Today has been a rough day.
This afternoon I went with my son to the adolescent psychiatric unit at a local hospital and admitted him. He's been cutting himself and says that he's had thoughts of suicide for a while now, and that he doesn't know how much longer he can control those thoughts. So, he got admitted. He'll be there for a few days, probably a week.
I know that he's been down and has had depressive episodes in the past, but I didn't know it had become this bad until yesterday. Whilst I didn't want to admit him and cried when I had to leave him there, I at least know that he's in a safe place and won't be able to harm himself tonight. If he had come home, I don't know that I would have got a lot of sleep. I'm sure he'll be medicated with a SSRI of some kind and I know he's going to have some intensive therapy, both group and individual, whilst he's there. Those are both good things, I think - whatever it takes to help him get better.
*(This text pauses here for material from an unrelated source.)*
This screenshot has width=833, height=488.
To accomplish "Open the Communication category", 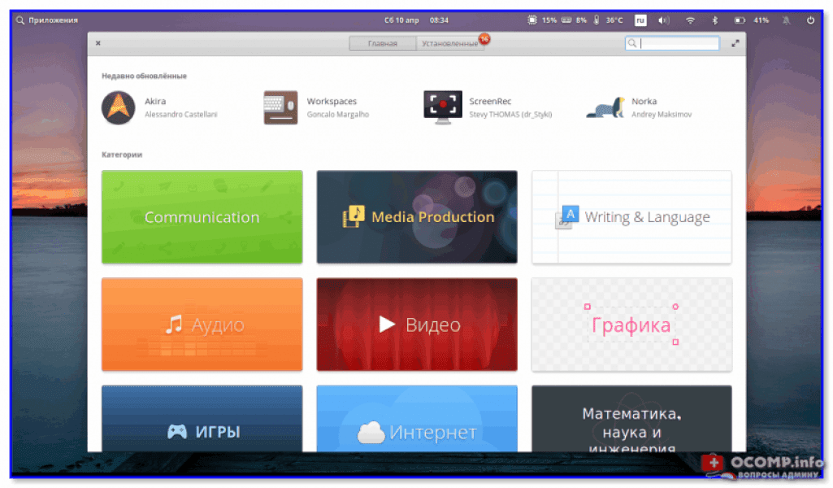I will point(202,217).
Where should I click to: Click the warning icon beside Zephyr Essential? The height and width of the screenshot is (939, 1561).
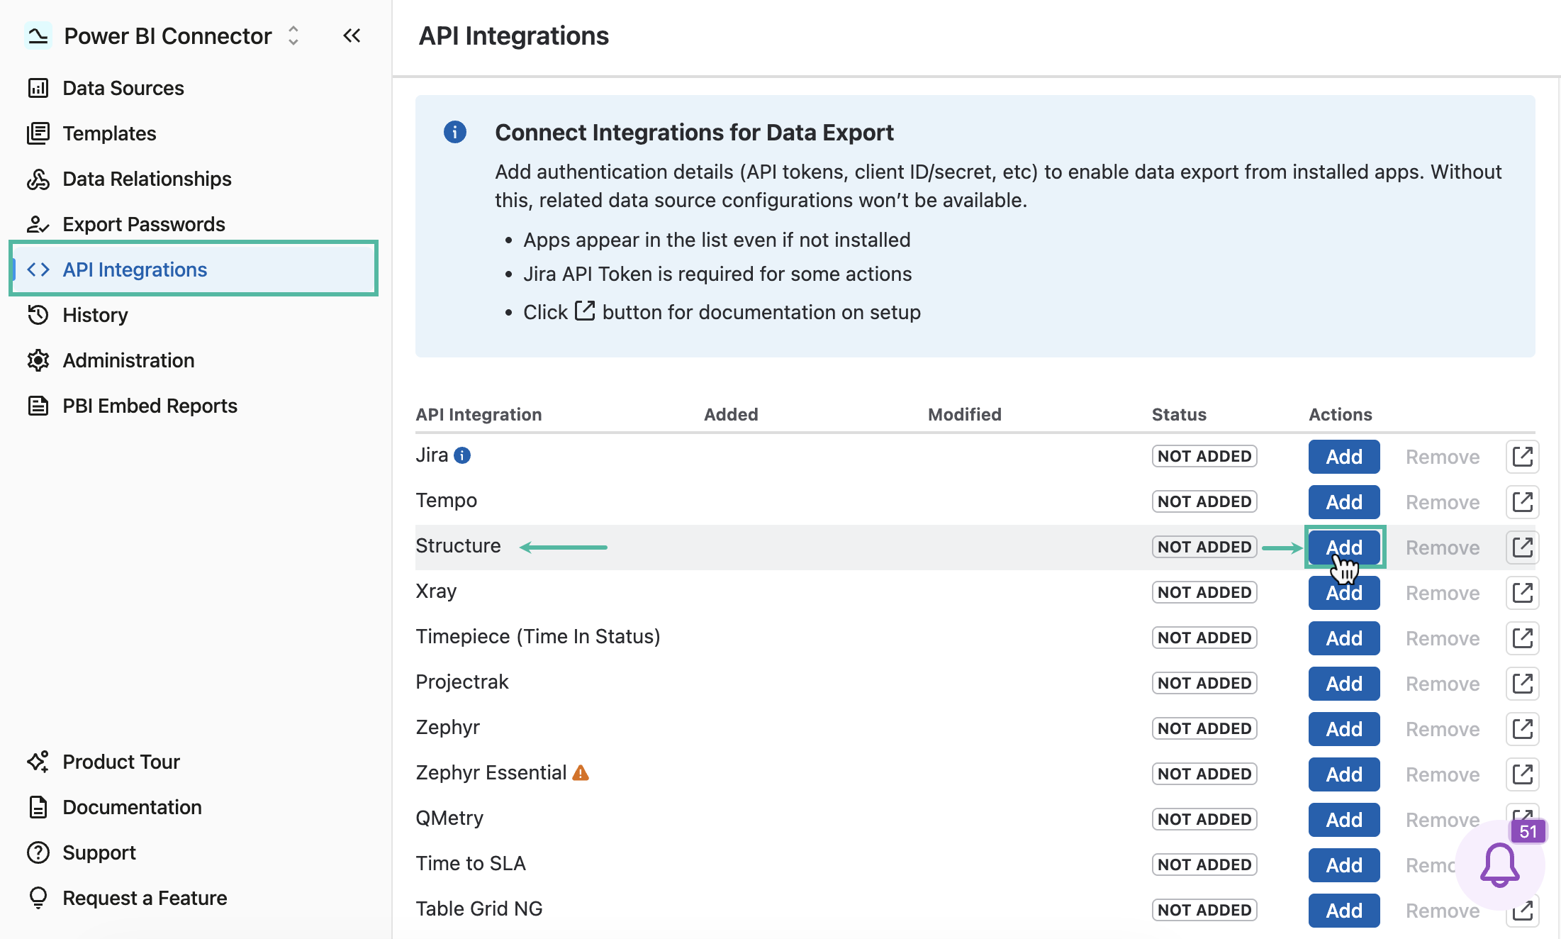[x=581, y=772]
Telling my husband that his grandfather, the man who helped raise him, was dead was one of the hardest things I've had to do. I've talked to him a few times since then, and he seems to be coping well and grieving appropriately. I'm sad that he won't be able to go to the funeral, but FTS and LL and I will go in his place. Numbah Two won't be able to go - although I was told that if I talk to his psychiatrist we might be able to spring him out of there early. I'm not a big fan of that idea; I'd be taking a mentally fragile child into a highly emotional situation and I just don't think that's a good plan. So, he'll stay for the recommended amount of time and we'll work around that.
I'm going to have to call work tomorrow and let them know that I don't know when I'll be back. I want to create as stable an environment for NT as I can, and I think that working in the evenings and not being around when he gets home from school in the afternoons is a recipe for disaster. So, I'm going to ask for a leave of absence. If they give it to me, great. If not....well, they'll just have to fire me. My child and my family come before ANY job, period.
So far, I'm holding up well. I usually operate well under pressure and stress, and working for hospice means I've gained some pretty good coping mechanisms. I'm sad, yeah, but I'm okay.
I wish I could say the same for my kid.